Nationalité : Américain.
Durée : 1h25min

Synopsis :
Une famille emménage dans une nouvelle maison, où une mystérieuse présence hante les lieux.




Critique :



De - plus où moins - précurseur, Steven Soderbergh semblait avoir pris cette fois le wagon de la hype deux décennies en retard avec son dernier effort en date (The Insider débarque dans un petit peu moins d'un mois, et il a déjà la caméra tournée vers le prochain), Presence, exploration à tâtons du sous-genre du « found footage » dont l'intérêt s'est éteint presque aussi vite qu'il était ré-apparu au milieu/fin des années 2000, lui qui n'avait étrangement pas tant fait d'émules que cela dans la foulée du carton maousse costaud du Projet Blair Witch.
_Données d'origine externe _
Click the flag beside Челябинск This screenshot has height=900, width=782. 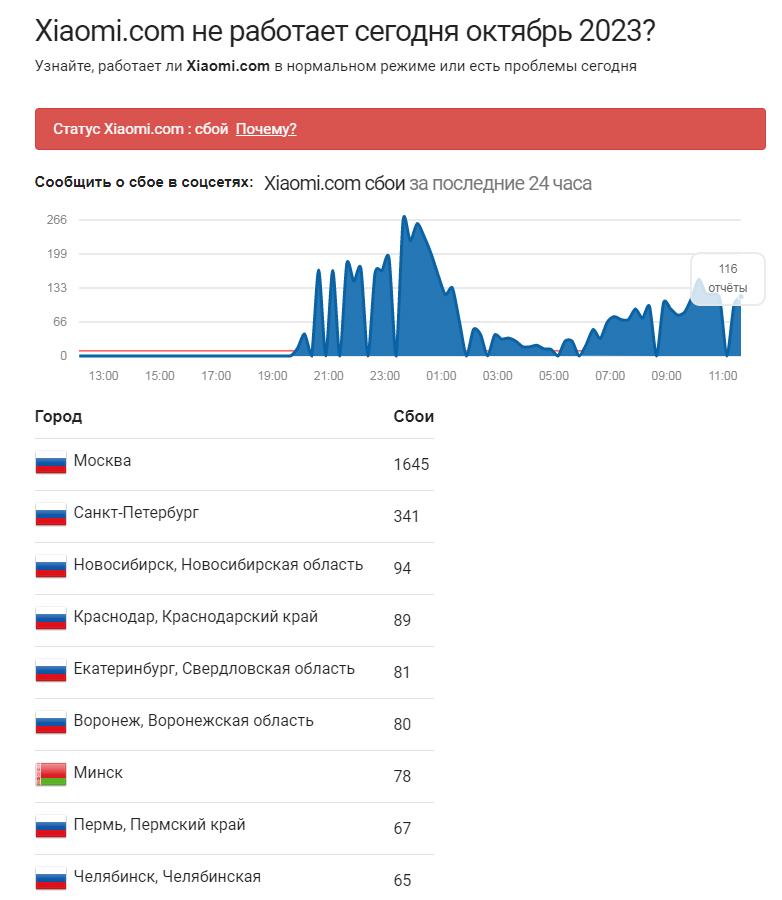[51, 879]
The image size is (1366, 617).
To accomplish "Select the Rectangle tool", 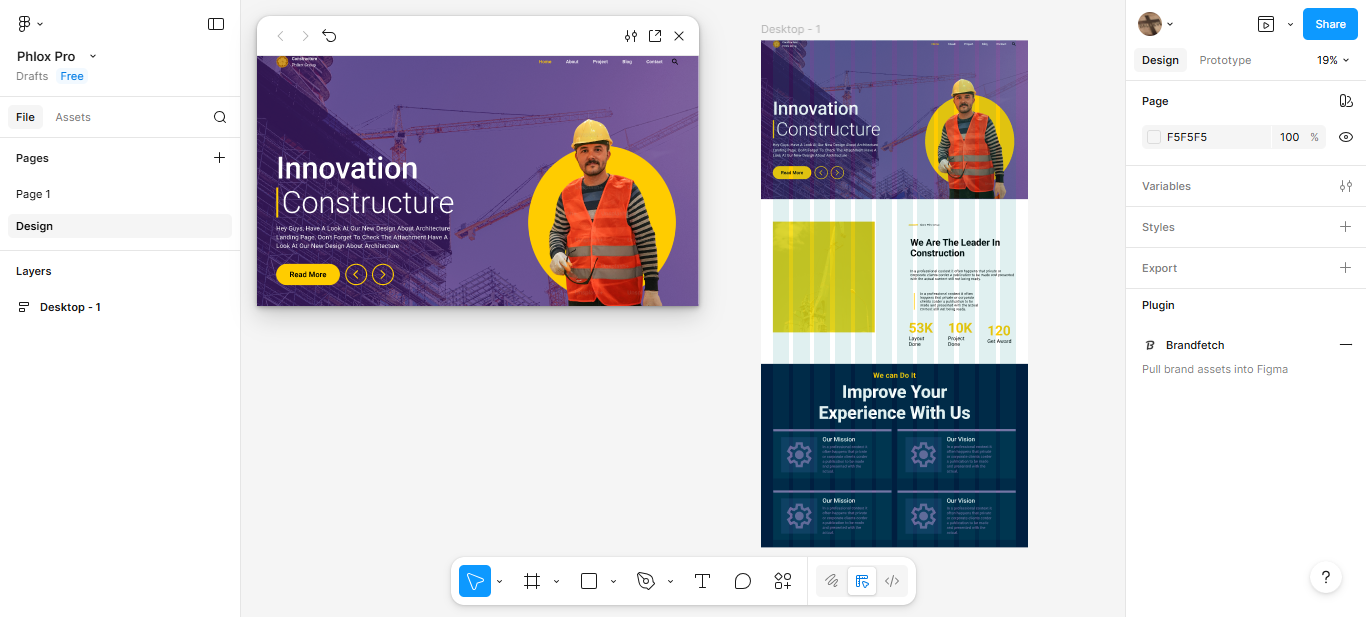I will tap(588, 581).
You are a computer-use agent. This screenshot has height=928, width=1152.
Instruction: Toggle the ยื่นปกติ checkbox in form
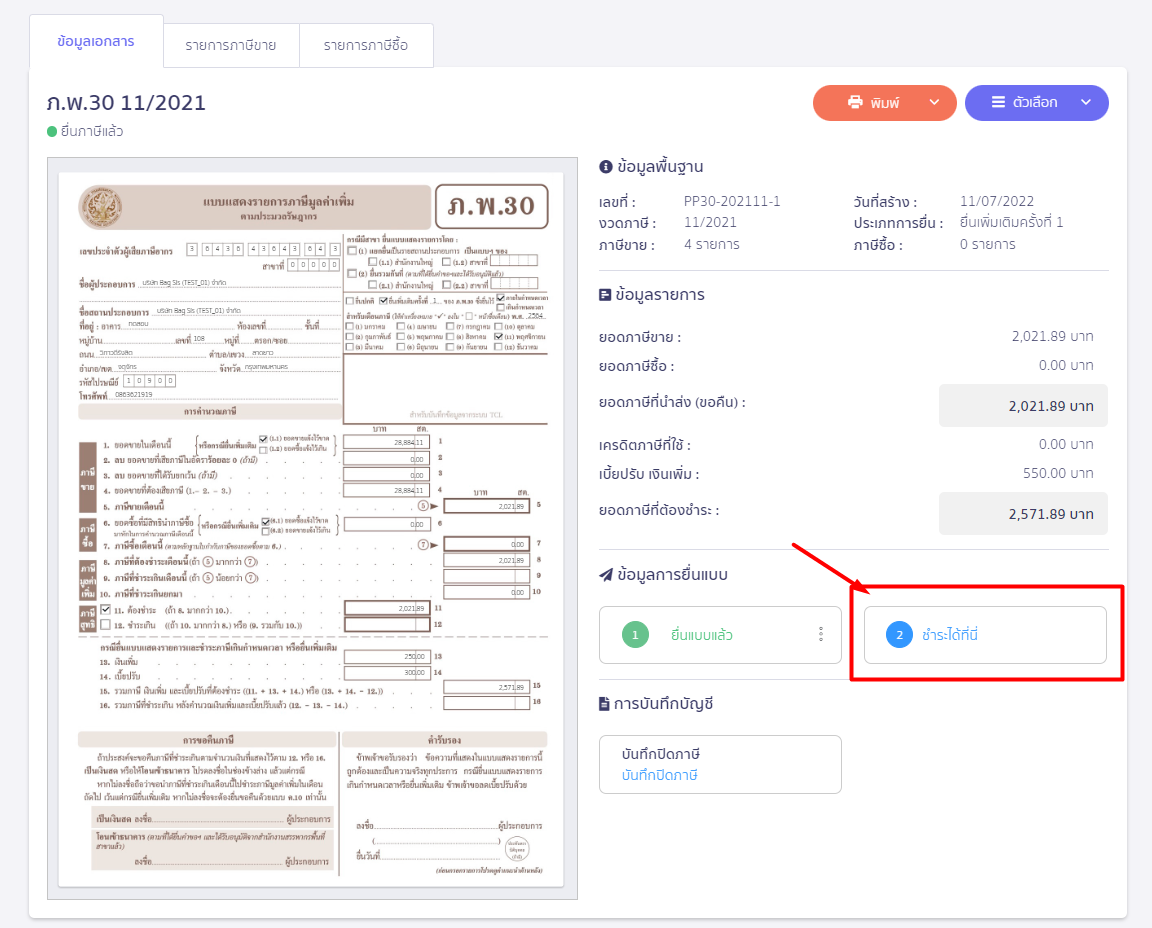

S'il n'a pas fait tant d'étincelles que cela ces dernières années (on pense, entre deux, trois wannabe creepypastas viraux tournés avec la fesse gauche, uniquement aux excellents Frogman d'Anthony Cousins et The House - Skinamarink de Kyle Edward Ball), gageons qu'il trouve entre les mains du papa de Logan Lucky, une sorte de nouvelle mutation à la fois intéressante même si fatalement gadget puisqu'il n'assume, justement, jamais totalement son statut de found footage movie quand bien même il en épouse tous les codes visuels : le spectateur voit l'intégralité du film à travers l'objectif de la caméra (heureusement loin d'être aussi nerveux que pour CloverfieldChronicle), qui représente le seul témoin qui relie tous les fils fragiles de la narration.

Copyright The Spectral Spirit Company

Moins ghost story hypnotique que mélodrame familial minimaliste, le film se concentre tout du long sur la vie - mais aussi la mort donc - au cœur d'une luxueuse maison centenaire d'où vient fraîchement d'emménager une famille dont chaque membre traverse ses propres souffrances émotionnelles (surtout la plus jeune, une adolescente devant encaisser le deuil de sa meilleure amie et le comportement d'une mère qui ne masque même pas lui préférer son frère aîné suffisant et sportif), alors qu'une présence invisible - représentée par la caméra - n'a de cesse de les observer.

Et c'est tout, circulez parce qu'il n'y a pas/plus grand chose à voir... enfin presque.
Car oui, Presence est moins intéressant dans ce qu'il nous narre (son histoire, chapeautée par un David Koepp au four et au moulin ces derniers mois, est même rien de moins qu'un prétexte), que dans la manière qu'il cherche à nous conter une histoire qu'il sait prétexte... on s'explique.
Le principe même du film est d'observer comment une entité étrange - et un brin voyeuriste, quand-même - observe elle-même les besoins comme les angoisses d'une famille incapable les communiquer, absorbe leurs maux en silence mais sans forcément agir, à l'écran, comme une entité fantomatique.

Une idée plutôt originale sur le papier, si Soderbergh se servait justement de se truchement gentiment pervers (un film d'horreur vécue à travers un esprit potentiellement frappeur), pour susciter un vrai sentiment de terreur et non un élan de curiosité un brin gadget.
Car tout l'écueil de Presence est là : se faire plus intellectuel que tendu et viscéral, plus sophistiqué que brut, plus soucieux de soulever des questionnements (dont on se moque un poil) que de faire de son spectre une menace constante et inquiétante, sorte de A Ghost Story qui se prétendrait plus mature mais apparaîtrait avant tout et surtout plus vain - là où un fantastique teen movie dramatique sur les traumatismes et les névroses adolescentes, est un tapis dans un recoin de porte.

Copyright The Spectral Spirit Company

Le concept en soit n'est pas forcément ridicule, mais le fait qu'il lui donne la même structure qu'un film lambda du genre - à peine une heure et demie au compteur -, sans le moindre sentiment d'urgence (ni de véritable impact émotionnel) et encore moins la moindre cohérence (comme dit plus haut, le spectre n'agit pas véritablement comme tel, et la caméra semble un peu trop souvent plus dirigée par un être humain qu'une entité défiant les lois de l'existence et de la physique), laisse planer l'impression amère et confuse d'un cinéaste qui s'amuse comme un petit fou dans son petit laboratoire d'expérimentation, mais nous a sensiblement claqué la porte au nez au lieu de nous y inviter.

Curieux dispositif et curieuse réappropriation donc, mais surtout (très) curieux film.